Stored items:

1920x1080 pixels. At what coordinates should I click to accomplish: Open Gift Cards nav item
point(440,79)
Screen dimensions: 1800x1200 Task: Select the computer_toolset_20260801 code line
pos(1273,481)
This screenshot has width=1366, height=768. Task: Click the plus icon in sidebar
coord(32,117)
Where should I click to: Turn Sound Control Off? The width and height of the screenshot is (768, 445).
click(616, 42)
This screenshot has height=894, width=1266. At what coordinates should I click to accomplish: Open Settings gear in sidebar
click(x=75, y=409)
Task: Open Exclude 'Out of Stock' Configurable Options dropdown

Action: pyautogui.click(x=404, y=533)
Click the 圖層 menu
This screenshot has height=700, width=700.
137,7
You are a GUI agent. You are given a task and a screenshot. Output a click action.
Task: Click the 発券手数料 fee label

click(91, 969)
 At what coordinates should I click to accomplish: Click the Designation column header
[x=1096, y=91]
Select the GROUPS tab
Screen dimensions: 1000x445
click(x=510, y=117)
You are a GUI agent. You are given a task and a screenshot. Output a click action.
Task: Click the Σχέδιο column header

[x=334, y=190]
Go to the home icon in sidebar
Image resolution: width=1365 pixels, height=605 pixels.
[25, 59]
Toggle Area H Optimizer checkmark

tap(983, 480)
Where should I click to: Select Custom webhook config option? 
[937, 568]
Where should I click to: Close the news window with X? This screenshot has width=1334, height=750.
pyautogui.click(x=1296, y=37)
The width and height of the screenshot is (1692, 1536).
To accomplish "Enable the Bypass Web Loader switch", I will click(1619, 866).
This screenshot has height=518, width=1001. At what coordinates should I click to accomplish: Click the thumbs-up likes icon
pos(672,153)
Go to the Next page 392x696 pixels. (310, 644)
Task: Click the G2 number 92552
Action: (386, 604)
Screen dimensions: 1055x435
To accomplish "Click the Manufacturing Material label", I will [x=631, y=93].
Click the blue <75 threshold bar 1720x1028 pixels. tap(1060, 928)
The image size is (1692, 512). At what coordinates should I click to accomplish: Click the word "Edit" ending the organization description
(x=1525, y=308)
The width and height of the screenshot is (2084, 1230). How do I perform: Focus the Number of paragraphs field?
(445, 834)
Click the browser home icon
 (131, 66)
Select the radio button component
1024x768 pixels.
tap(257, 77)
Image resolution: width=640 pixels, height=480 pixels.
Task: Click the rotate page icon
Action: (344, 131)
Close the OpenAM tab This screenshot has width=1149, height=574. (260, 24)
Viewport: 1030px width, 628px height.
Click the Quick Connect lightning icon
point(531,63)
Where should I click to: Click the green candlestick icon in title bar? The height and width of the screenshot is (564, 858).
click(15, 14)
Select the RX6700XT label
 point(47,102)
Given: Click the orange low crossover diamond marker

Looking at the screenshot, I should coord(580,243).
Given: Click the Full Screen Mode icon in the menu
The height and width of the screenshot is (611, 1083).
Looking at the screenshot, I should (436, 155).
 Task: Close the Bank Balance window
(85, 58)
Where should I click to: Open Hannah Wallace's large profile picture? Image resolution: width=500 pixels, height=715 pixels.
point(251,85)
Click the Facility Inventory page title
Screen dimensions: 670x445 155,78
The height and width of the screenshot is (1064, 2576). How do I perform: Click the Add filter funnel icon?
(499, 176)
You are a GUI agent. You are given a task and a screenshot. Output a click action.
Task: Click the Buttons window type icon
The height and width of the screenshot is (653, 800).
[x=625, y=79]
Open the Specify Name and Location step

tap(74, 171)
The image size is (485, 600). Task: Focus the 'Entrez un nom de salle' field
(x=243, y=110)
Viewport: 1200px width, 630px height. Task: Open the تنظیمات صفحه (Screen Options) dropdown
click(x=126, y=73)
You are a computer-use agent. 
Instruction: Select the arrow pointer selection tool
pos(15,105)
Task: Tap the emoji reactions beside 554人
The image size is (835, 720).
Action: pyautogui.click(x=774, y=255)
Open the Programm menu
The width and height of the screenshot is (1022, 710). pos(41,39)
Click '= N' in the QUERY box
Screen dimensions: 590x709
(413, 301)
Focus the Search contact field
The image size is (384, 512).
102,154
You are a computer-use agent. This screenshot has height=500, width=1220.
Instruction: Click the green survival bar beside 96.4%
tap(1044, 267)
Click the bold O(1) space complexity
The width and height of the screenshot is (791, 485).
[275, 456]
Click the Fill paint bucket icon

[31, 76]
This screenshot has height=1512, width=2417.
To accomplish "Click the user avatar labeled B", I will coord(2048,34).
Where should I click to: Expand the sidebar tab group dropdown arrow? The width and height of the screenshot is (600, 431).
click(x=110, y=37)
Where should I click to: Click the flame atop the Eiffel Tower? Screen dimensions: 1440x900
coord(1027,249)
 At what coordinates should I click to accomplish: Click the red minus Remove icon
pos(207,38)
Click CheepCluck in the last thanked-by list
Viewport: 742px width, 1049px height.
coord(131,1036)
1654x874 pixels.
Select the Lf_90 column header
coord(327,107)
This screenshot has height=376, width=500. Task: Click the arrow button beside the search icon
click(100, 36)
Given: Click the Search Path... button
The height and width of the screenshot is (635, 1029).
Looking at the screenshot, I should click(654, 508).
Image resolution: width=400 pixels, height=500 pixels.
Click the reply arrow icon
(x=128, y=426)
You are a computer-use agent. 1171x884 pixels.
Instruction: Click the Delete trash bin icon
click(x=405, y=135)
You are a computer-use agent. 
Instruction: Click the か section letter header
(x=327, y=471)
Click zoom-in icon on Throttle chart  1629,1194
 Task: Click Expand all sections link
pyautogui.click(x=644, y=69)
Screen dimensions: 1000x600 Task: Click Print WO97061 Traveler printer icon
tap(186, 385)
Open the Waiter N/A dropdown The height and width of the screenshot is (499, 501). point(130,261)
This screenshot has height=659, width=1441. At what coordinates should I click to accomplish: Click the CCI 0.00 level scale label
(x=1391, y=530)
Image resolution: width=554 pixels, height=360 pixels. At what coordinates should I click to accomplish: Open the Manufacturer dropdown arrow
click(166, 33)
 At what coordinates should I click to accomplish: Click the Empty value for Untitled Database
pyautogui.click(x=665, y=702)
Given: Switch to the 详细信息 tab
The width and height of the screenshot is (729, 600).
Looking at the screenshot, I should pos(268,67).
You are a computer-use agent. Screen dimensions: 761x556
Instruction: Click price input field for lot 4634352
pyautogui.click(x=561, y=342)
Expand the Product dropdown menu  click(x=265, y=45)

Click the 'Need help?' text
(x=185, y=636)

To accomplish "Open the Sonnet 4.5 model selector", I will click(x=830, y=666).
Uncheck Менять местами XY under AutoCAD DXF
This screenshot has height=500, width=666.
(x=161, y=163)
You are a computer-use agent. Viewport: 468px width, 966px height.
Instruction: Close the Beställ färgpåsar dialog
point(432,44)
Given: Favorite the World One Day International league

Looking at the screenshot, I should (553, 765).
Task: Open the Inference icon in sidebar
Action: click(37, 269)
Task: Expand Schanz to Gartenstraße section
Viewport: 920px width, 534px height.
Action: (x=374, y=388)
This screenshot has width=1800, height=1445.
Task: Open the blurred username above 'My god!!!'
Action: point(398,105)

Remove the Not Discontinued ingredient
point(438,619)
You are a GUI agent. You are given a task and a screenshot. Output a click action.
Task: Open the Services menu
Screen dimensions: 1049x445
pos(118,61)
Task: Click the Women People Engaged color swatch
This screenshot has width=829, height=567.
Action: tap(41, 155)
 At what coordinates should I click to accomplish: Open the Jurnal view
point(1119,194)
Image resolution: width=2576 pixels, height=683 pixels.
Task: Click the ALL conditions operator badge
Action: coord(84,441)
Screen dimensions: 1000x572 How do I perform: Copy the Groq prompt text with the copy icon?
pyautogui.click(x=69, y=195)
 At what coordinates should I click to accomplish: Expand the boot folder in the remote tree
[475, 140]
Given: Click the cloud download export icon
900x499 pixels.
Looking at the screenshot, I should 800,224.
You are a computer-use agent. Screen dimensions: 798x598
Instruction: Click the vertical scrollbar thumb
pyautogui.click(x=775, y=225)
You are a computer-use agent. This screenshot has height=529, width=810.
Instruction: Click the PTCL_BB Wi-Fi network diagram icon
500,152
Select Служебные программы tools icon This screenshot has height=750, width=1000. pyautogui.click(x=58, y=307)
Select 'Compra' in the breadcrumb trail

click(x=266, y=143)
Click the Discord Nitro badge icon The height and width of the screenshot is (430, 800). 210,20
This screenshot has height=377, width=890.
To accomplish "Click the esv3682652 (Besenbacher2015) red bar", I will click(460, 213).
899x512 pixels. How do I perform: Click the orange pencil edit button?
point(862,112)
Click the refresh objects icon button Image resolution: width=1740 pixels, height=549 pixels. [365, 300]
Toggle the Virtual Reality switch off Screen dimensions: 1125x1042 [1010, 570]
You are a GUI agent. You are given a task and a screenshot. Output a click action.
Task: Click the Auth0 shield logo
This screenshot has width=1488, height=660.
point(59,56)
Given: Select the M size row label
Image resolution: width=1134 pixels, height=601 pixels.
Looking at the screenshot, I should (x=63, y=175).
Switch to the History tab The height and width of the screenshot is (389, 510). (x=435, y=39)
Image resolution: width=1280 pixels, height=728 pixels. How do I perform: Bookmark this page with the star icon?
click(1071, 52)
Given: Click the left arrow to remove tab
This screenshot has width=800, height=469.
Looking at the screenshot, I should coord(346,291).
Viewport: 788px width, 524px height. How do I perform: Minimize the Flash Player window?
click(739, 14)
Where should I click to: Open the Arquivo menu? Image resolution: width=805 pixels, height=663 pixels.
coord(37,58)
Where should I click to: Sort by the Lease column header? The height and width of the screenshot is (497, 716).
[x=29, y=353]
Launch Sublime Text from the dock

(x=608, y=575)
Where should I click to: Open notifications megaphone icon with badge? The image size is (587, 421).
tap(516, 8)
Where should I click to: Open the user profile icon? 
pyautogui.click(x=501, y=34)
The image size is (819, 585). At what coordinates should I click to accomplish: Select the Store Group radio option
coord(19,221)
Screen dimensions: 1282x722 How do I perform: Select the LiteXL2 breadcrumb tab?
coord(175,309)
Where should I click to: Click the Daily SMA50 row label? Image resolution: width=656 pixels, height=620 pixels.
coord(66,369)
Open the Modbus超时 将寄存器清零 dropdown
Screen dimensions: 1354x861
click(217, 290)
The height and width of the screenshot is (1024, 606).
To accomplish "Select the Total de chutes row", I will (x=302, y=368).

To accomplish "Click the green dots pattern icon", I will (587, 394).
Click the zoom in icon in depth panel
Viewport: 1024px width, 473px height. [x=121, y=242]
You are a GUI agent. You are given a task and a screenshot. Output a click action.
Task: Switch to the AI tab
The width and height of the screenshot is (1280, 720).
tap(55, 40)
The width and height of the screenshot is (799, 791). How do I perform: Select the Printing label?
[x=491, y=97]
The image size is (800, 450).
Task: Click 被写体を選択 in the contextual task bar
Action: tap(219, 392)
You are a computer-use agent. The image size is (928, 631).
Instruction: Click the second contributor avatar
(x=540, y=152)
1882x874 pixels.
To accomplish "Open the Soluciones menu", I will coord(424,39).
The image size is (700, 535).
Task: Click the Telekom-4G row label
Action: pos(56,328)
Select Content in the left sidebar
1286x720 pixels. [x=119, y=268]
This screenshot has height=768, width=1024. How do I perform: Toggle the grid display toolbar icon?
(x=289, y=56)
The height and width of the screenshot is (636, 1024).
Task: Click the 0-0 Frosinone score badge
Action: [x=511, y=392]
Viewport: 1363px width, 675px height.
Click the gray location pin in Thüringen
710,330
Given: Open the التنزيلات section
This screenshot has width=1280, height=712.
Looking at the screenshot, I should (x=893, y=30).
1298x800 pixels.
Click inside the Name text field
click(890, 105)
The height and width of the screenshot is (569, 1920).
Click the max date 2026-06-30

YOUR OBJECTIVE:
Return only the lines between the one holding "The image size is (835, 720)." and the one holding "Focus the Search contact field", inclusive, exactly as they appear above.

YOUR RESPONSE:
The image size is (835, 720).
Action: pyautogui.click(x=774, y=255)
Open the Programm menu
The width and height of the screenshot is (1022, 710). pos(41,39)
Click '= N' in the QUERY box
Screen dimensions: 590x709
(413, 301)
Focus the Search contact field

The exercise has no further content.